“Di mana kamu?”
Belum selesai satu masalah. Alea sekarang malah di serbu sama pesan yang dikirim sama Chris. Semua pesannya berisi kata yang sama yaitu menanyakan posisi dirinya. Pesan yang terus dikirim sampai udah puluhan pesan yang masuk ke ponselnya.
Alea tidak mengerti kenapa, tapi ini benar-benar berisik membuat dia terpaksa balas semua itu.
/Berhenti bang ... aku bilang stop tanya aku ini itu. Omongan abang yang kemarin udah buat aku yakin kalau abang nggak mau kenal sama aku lagi.

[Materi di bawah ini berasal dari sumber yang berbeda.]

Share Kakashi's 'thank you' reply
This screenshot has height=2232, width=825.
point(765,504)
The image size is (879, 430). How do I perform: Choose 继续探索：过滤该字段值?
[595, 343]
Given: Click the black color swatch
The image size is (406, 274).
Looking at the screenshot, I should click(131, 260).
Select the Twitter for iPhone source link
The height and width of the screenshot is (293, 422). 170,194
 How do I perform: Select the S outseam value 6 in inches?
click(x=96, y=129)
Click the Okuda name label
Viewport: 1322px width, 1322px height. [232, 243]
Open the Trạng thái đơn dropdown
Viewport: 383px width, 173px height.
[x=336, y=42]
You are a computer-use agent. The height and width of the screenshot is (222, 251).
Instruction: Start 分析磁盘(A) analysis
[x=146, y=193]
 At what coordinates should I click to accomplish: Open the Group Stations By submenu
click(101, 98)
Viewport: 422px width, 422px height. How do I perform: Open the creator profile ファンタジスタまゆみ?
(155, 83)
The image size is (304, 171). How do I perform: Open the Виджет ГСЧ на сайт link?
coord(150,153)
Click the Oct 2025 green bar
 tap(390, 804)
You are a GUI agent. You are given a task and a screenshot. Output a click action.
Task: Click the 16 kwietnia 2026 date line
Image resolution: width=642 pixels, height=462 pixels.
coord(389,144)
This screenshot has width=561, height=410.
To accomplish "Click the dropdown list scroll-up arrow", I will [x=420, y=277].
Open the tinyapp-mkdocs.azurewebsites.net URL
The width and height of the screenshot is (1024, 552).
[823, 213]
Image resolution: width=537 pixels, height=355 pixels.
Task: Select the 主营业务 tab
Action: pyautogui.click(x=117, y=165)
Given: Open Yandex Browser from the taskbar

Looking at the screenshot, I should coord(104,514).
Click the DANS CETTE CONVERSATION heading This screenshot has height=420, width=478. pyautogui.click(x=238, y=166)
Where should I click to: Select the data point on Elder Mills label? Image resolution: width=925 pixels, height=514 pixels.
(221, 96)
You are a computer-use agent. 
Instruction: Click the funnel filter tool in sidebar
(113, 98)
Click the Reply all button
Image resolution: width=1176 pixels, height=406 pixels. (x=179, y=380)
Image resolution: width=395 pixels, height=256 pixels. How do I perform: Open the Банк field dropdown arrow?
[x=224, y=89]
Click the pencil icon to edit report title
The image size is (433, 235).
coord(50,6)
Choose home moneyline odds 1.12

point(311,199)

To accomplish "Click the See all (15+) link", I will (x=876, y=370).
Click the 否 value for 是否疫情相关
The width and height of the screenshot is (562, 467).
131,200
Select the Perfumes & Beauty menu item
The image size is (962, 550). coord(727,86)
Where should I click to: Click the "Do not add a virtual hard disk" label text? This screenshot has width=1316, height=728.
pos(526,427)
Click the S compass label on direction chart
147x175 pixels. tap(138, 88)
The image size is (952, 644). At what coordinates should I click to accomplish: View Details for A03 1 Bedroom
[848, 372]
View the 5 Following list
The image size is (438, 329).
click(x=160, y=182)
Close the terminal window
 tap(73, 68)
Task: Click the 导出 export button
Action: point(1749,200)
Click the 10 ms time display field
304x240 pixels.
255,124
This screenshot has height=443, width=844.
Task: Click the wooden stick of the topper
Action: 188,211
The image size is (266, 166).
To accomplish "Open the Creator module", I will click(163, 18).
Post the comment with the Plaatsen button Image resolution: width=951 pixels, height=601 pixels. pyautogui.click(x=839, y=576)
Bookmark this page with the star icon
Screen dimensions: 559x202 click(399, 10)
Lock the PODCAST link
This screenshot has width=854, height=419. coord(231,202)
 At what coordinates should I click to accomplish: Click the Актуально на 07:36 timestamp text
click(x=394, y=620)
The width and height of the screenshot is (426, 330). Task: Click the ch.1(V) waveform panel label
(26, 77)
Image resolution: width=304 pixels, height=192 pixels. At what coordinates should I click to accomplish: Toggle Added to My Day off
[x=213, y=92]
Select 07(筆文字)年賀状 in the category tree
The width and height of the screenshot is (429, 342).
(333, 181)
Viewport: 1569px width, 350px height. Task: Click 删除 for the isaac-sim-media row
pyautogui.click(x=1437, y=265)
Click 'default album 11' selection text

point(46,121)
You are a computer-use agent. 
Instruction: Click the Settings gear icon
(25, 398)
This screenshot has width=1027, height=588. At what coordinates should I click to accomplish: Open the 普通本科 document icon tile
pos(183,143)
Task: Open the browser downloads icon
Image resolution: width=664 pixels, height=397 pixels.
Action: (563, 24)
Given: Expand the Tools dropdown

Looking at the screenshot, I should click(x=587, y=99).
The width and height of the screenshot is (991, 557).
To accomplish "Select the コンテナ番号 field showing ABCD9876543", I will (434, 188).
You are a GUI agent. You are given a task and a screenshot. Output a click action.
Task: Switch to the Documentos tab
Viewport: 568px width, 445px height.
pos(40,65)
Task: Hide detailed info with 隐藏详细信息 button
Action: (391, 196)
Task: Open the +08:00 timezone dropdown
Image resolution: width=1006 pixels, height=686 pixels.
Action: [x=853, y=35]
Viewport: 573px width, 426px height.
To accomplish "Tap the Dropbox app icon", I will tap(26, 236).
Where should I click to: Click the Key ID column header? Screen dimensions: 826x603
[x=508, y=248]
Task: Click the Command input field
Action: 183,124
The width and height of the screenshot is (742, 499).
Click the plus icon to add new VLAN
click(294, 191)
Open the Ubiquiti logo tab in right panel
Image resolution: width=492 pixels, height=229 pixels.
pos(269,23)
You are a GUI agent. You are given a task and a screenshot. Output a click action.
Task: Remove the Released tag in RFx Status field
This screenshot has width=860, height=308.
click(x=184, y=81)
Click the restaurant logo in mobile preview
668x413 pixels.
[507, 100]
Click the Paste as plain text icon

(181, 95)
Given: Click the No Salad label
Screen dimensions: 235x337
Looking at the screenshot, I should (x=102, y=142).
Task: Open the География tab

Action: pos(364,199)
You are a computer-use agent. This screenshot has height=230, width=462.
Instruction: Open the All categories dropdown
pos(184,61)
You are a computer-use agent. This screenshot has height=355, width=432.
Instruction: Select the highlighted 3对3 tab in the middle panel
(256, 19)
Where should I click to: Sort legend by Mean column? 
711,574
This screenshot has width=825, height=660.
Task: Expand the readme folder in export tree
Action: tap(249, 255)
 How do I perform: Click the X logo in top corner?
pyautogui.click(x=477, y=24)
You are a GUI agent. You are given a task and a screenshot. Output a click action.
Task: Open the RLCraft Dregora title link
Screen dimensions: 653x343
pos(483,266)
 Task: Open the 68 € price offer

Aku tau kalau abang udah kecewa sama aku. Maka dari itu, udah ya. Berhenti chat aku kayak gini./
Dan setelah pesan dikirim, Alea malah mendapat panggilan dari Chris membuat ia menghela napas dalam. Dengan cepat Alea mematikan ponsel dan memasukkan ke dalam tas. Sebelum beranjak dari tempatnya kini.
“Aku nggak mengerti sama sekali, kenapa bisa terjebak oleh dua orang yang benar-benar posesif. Aku nggak tahu kalau mereka bakalan sampai sejauh ini.”
Alea mengacak rambutnya dan menghela napas. Ia nggak peduli sama tatapan aneh dari orang lain. Ia terus saja berjalan dan langsung menghentikan taxi, memintanya ke suatu tempat yang bisa menenangkan dirinya.
Di sinilah sekarang Alea berada,
Sebuah tempat yang jauh dari keramaian dan benar-benar sepi. Danau yang terletak jauh dari pemukiman. Ia duduk di pinggir danau dan meluruskan kakinya.
“Tenang .. kayaknya udah lama banget aku nggak bisa tenang kayak gini.”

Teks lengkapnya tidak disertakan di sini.